Per- and polyfluoroalkyl substances (PFASs) are a key concern in aqueous environments owing to their persistence, bioaccumulation, and toxicity. Photocatalysis offers several advantages for PFAS removal compared to other treatment processes (e.g., adsorption, ion exchange, membrane filtration, plasma, ozone, and ultrasonication), including potential complete mineralization/defluorination, broad applicability (for both long- and short-chain PFASs), and cost-effective operation with the utilization of visible light. In recent years, research and review publications have been increasing on the photocatalytic degradation of PFASs.
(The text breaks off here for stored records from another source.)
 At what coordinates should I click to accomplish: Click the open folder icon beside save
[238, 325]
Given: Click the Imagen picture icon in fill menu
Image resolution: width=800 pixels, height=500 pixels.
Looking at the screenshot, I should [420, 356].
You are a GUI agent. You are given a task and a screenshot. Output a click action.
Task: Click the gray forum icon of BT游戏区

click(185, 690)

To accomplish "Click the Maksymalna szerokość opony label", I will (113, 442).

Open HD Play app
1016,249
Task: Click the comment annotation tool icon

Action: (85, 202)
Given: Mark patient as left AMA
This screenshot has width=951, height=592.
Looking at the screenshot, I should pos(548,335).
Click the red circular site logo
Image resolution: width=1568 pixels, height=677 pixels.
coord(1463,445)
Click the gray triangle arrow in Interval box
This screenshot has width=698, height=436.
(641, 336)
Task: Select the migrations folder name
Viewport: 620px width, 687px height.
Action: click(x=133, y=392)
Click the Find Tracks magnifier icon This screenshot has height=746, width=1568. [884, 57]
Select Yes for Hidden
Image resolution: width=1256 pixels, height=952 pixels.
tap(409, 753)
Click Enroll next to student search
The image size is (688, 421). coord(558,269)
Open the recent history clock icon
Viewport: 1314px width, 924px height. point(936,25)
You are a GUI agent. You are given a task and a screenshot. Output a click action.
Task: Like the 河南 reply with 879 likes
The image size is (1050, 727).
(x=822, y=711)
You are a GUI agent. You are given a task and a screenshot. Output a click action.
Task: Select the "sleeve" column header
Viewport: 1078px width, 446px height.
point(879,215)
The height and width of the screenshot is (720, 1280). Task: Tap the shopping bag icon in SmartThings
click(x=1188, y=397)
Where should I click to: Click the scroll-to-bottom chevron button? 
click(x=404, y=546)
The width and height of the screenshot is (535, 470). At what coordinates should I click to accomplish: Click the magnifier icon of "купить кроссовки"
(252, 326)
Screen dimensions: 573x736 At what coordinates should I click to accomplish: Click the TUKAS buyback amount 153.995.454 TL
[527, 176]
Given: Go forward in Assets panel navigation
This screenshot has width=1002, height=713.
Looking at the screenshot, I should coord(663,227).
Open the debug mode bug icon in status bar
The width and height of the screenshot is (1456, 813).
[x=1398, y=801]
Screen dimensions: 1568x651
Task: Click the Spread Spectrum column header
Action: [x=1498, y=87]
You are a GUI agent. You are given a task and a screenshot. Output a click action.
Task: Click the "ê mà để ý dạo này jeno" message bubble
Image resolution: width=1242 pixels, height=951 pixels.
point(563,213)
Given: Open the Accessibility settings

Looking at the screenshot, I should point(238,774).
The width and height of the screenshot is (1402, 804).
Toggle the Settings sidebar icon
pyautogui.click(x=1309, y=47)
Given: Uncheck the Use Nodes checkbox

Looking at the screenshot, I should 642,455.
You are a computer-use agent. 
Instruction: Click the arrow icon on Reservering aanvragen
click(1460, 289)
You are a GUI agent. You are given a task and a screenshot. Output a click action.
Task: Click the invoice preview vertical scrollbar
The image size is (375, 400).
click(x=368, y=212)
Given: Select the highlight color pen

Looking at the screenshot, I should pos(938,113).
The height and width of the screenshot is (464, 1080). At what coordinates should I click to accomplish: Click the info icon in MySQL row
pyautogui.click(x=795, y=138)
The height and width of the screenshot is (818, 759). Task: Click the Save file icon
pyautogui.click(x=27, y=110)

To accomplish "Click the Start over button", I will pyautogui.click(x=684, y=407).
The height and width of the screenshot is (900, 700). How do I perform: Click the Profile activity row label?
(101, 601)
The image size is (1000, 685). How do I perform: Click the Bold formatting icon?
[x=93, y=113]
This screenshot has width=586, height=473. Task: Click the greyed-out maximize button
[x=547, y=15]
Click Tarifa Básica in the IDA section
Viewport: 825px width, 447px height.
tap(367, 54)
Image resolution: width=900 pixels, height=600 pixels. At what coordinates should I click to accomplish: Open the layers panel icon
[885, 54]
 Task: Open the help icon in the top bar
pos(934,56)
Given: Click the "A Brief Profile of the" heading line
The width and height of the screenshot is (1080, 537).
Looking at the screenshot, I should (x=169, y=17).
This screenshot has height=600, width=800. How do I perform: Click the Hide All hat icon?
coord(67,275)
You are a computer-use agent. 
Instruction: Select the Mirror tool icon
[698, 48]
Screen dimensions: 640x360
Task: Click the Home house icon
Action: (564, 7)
This paper provides a complete and systematic review of the most current advances in the photocatalytic removal of PFASs (2020–2025 data), and specifically assesses their photocatalytic properties (structure, band gap energy, light absorption, and surface area), environmental factors (solution pH, background ionic strength, and natural organic matter), and operating conditions (light intensity and wavelength). Overall, the findings suggest that photo-oxidation/reduction with various reactive species (h⁺, e⁻, ^•OH, O₂^•–, and SO₄^•–) plays a substantial role in the PFAS degradation activity. However, PFAS degradation efficiency still varies significantly depending on the catalysts, water quality conditions, and/or operating conditions. A brief discussion of future research directions is also provided to address existing knowledge gaps and resolve concerns regarding photocatalysis in real-world applications.